Up until that point, her exit had been textbook. I knew that within a day, our communication would cease.  It’s a very strange concept to know that within 24 hours you’ll never hear this person speak again.  While I still had her there, and she was still somewhat able to comprehend, I flipped through my mental Rolodex to think if there were any last-minute outstanding issues that needed to be discussed, words left unsaid, apologies that needed to be made. Yes.  There was one. The Skyhawk Incident.

Whether or not I should  go there was the dilemma I faced that evening.  For 33 years, my mom believed that “A goddamned woman at the golf course” had hit her beloved Buick Skyhawk.  I never had the heart to tell her that I was the one who put the three-panel gouge in the passenger side of the car during an afternoon of fun, sun and boys with my girlfriends.

And tonight, as I readied myself for my confession, my mom looked so peaceful, I didn’t want to disrupt the loving moments we had shared over the past few days with an admission of wrongdoing.  But I felt an overwhelming need to repent and apologize for my teenage transgression.
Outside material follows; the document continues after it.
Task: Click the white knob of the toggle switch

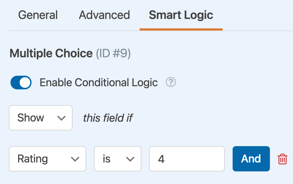Action: pos(25,83)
As I held her hand, I prefaced the admission by telling her how much I loved her.  I’m sure she could feel my pounding heart through my fingertips.  What seemed like an hour of silence passed before I finally got up the nerve to say, “Remember that time the Skyhawk got smashed?”

She interrupted my confession, by looking lovingly into my eyes.  She brushed my bangs off my forehead, and let her hand linger on my cheek.  “You’re such a good girl.  You’ve always been such a good girl,” she said, as a tear made its way down my face, settling in the corner of my mouth.

I took a deep breath and said, “That goddamned woman at the golf course.”

She nodded her head and we left it at that.